- _Exercises to complete_
a - According to the excerpted text, what could making Windows 10 work properly on Apple Silicon Macs inspire the market to do?
b - Reproduce the part of the excerpted text that opens with the words containing "Of course the" and closes with "on the shelves.".

- _Excerpted text_

But making Windows 10 work on Apple Silicon-powered Macs properly could inspire the market to actively adopt Arm processors for Windows laptops, which will make the platform more versatile. Meanwhile, if Apple's M1 and its successors can beat x86 CPUs in Windows environment, this may have an impact on the PC market in general and for obvious reasons Microsoft is going to want to be a part of it.

  • TerryLaze
    Because there are people out there that think that Apple has any right to mess with windows code????
    Of course the only one that can make windows work on anything is microsoft.
    Reply
  • nofanneeded
    Well Apple , I dont think Microsoft would bother now that there are like 0.00000000001% people who are using your new chip.

    yes you control 10% of the PC market (notebook) but thats the X86 market.

    until you sell like few millions notebooks using ARM , I dont think that Microsoft would bother. at the end they want to sell their products not keep them on the shelves.
    Reply
  • everettfsargent
    (1) Windows ported to M1 ARM.
    (2) 3rd party Windows applications ported to Windows port on M1 ARM.

    BootCamp allowed Windows and 3rd party applications to run directly on x86/64 Intel hardware afaik. Appears to be an easy thing to do given the existing x86/64 user base.

    As long as there are Intel based Macs, expect to see the Mac user experience to be another 2X cost increase (if one needs, or wants, both x86 and ARM based Macs at the same time).

    Apple has very deep pockets just like Intel, so that Apple will likely need to pay for a Windows experience, both for the OS and 3rd party applications.

    Am I missing something here? Seriously.
    Reply
  • TerryLaze
    everettfsargent said:
    Apple has very deep pockets just like Intel, so that Apple will likely need to pay for a Windows experience, both for the OS and 3rd party applications.

    Am I missing something here? Seriously.
    Apple doesn't care about giving anybody the windows experience on the new M1 computers that's the whole point, they want to be in full control of the whole ecosystem.

- _Excerpted data_
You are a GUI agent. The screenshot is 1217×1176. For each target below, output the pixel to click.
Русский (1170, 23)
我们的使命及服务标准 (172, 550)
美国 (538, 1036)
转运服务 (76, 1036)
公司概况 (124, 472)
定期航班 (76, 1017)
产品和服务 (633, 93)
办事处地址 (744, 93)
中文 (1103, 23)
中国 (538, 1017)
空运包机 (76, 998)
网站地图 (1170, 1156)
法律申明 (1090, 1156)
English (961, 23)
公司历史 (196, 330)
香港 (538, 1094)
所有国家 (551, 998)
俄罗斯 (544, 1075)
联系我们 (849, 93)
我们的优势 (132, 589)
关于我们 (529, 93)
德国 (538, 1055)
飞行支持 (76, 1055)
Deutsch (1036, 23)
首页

- _Results for each task_
a - Actively adopt Arm processors for Windows laptops.

b -
Of course the only one that can make windows work on anything is microsoft.
    Reply
  • nofanneeded
    Well Apple , I dont think Microsoft would bother now that there are like 0.00000000001% people who are using your new chip.

    yes you control 10% of the PC market (notebook) but thats the X86 market.

    until you sell like few millions notebooks using ARM , I dont think that Microsoft would bother. at the end they want to sell their products not keep them on the shelves.